■ Liste des tâches
a) D'après le texte sur la marche d'Ousmane Sonko, où l'opposant a-t-il été appréhendé par les forces de l'ordre ?
b) Poursuivez, s'il vous plaît, le texte sur la marche d'Ousmane Sonko après sa dernière phrase.

■ Texte extrait
Il était apparu le soir même allongé dans un lit de la clinique Suma Assistance de Dakar, où il est ensuite resté hospitalisé cinq jours. La « marche de la liberté » de Sonko vers la Capitale à la suite de la décision de justice dans l’affaire sweet beauté le condamnant à deux ans de prison a été source de violence dans différentes villes comme Vélingara, Kolda et des affrontements entre partisans du pouvoir et de Pastef à Tambacounda. Le périple de l’opposant s’est achevé au sortir de la ville de Koungheul où il a été appréhendé par les forces de l’ordre. Les autorités ont précisé qu’Ousmane Sonko avait été amené par eux vers la capitale, le 28 mai 2023. Le ministre de l’Intérieur Antoine Félix Diome a indiqué des raisons de sécurité pour mettre fin à cette marche considérée comme “illégale” et qui a eu lieu “sans demande d’autorisation de marche".

■ Matériel d'étude
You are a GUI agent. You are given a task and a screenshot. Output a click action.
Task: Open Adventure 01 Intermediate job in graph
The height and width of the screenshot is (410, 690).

* * *

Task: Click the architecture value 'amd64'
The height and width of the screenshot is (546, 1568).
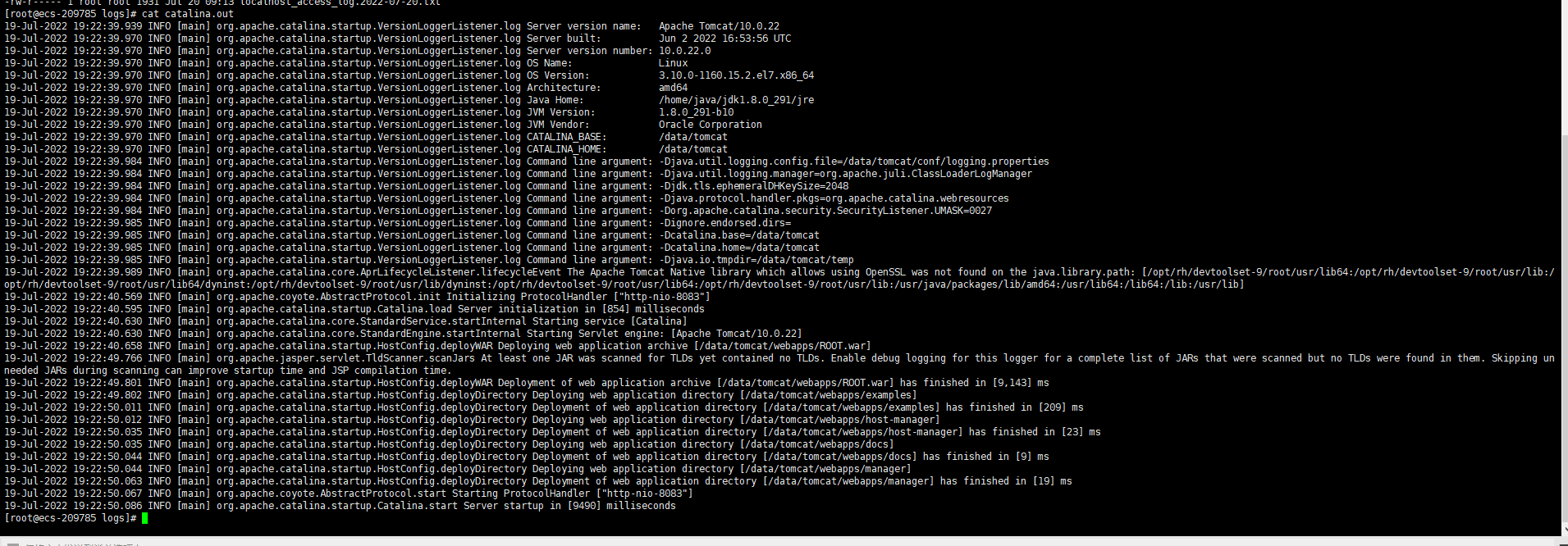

■ Réponses aux tâches
a) Au sortir de la ville de Koungheul.

b)
Les forces de l’ordre vont barricader son domicile l’empêchant de recevoir toute visite et de pouvoir communiquer avec ses avocats pendant plusieurs semaines. Le blocus a été levé le 24 juillet dernier le laissant brièvement libre de ses mouvements sans qu’aucune décision de justice ne vienne conforter ce “ blocus ”du domicile d’Ousmane Sonko. Des barricades et barrages policiers ont aussi restreint les libertés des citoyens dans le quartier de Cité Keur Gorgui. Sans oublier, l’arrestation massive de cadres du parti Pastef, l’impunité des nervis et forces de l’ordre dans l’usage de la violence lors des tournées politiques « Nemekou Tour » dans les départements de Mbour et Tivaouane et les interdictions de rassemblements et de réunions de la plateforme « de lutte des forces vives de la Nation » F24 ont aussi occasionné des violences.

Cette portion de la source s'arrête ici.